Elogio da Insensatez

31-12-2023

Contra a inépcia social e contra as violações grosseiras das regras de circulação, a luta continua.


No outro dia, a minha mãe confessou-me ter vindo a sentir que há muita gente que circula desengatada pela vida. Eu concordo com a observação. Aliás, tenho bons motivos para acreditar que entre as características que os filhos herdam dos pais, as irritações estão incluídas. 

Uma breve pesquisa sobre o fenómeno da hereditariedade, levou-me à descoberta do conceito de fenótipo, que no âmbito da genética se refere às particularidades físicas, ou comportamentais, que não estão inscritas nos cromossomas. As que estão, são designadas de genótipos e referem-se, por exemplo, à cor dos olhos ou do cabelo. Assim sendo, posso afirmar que dos meus pais herdei a pigmentação da vista, da pilosidade e, em parte, a capacidade de me irritar com as mesmas coisas que eles.

A circulação em escadas rolantes é uma questão sobre a qual, aparentemente, não há muito a dizer. No entanto, basta circular por um centro comercial, por exemplo, para constatar que grande parte das pessoas revela imensas dificuldades em fazê-lo convenientemente. Para começar, a regra firmada no código da estrada que ordena a que a circulação seja feita sempre o mais à direita possível, raramente é cumprida, o que causa óbvios constrangimentos a pessoas com pressa. Mas pior que impedir a ultrapassagem é obstruir a passagem, e sobretudo obstruí-la à saída das escadas rolantes, onde não há muito espaço para que os pedestres se possam aglomerar, principalmente porque há sempre alguém a chegar. Sujeitos que param à saída de escadas rolantes demonstram um nível de alienação social que me irrita profundamente.

Ilustração: Salomé Gonzalez
Ilustração: Salomé Gonzalez

A palavra que procurava era essa: alienação. A característica de que a minha mãe falava através da metáfora do ponto-morto. A alienação que faz com que certos indivíduos circulem pela vida sem consciência sequer da sua própria existência.
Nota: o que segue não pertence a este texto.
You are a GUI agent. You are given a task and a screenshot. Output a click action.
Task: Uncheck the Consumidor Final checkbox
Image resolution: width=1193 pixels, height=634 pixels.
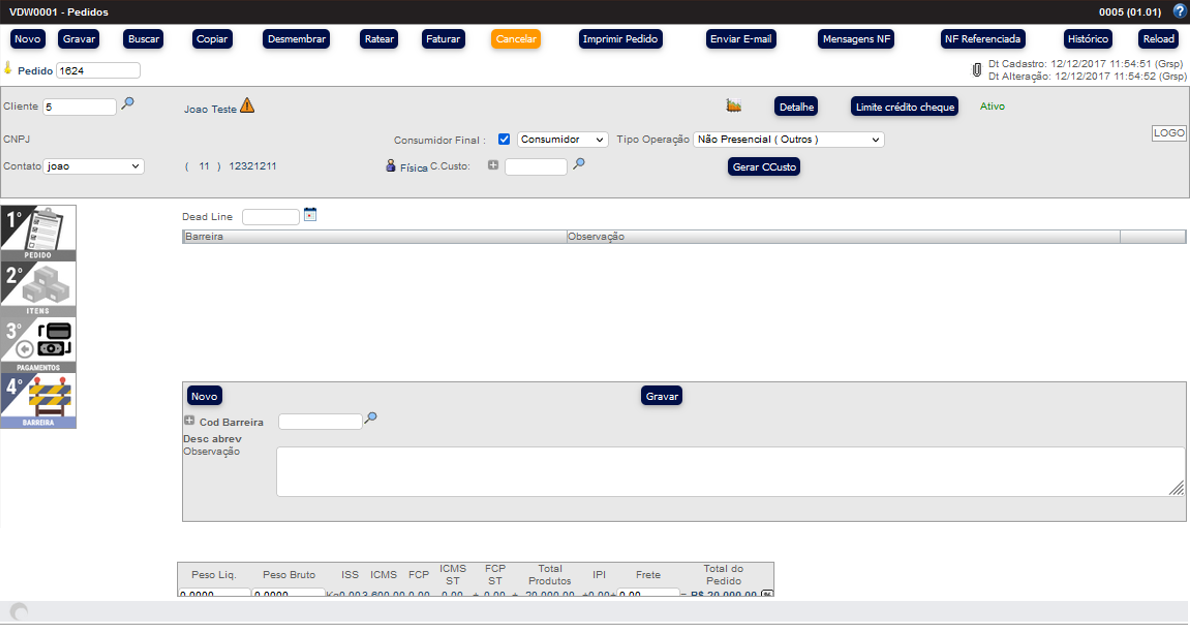point(504,140)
Infelizmente, esses seres não se passeiam só por centros comerciais: partilham com deus o dom da ubiquidade. Nos passeios, tipicamente estreitos, dos centros urbanos portugueses, por norma há constrangimentos no trânsito. Ainda assim, essas pessoas ensandecidas insistem em sair de prédios, de lojas ou de qualquer outro buraco de onde se saia, diretamente para as calçadas pejadas de peões. Por conseguinte, acabam por esbarrar com pobres transeuntes, cuja merecida paz é perturbada pelos seus atos imprudentes, insensatos e egoístas, que resultam claramente da sua larga desconexão com a realidade. É uma espécie de divórcio sem consentimento com o senso comum, um desentendimento selvagem com as boas normas da convivência social. E em grande parte das vezes, o culpado mais notável por essa rutura é o telemóvel.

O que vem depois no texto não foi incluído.